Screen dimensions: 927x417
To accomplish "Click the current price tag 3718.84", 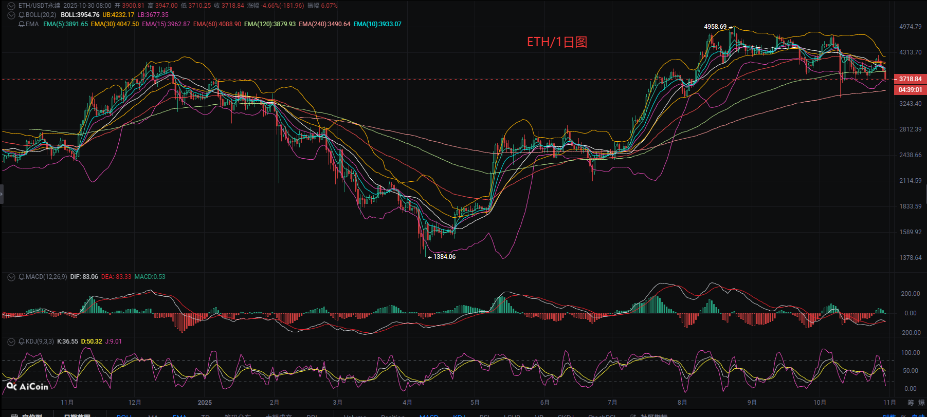I will point(910,79).
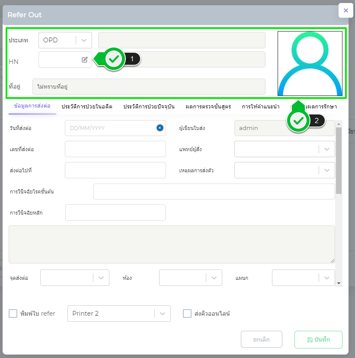This screenshot has width=355, height=358.
Task: Click the เลขที่ส่งต่อ input field
Action: [115, 149]
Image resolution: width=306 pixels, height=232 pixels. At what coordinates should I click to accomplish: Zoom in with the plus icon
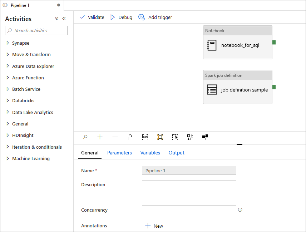pyautogui.click(x=100, y=137)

+ + + + + + +

### GIVEN TASK
Can you update the stretch from the line containing "Image resolution: width=306" through the end of the rows, swapping "plus icon" for "magnifier button" and keeping everything else unchanged? Leave the pictures out.

### EXERCISE RESPONSE
Image resolution: width=306 pixels, height=232 pixels. At what coordinates should I click to accomplish: Zoom in with the magnifier button
pyautogui.click(x=100, y=137)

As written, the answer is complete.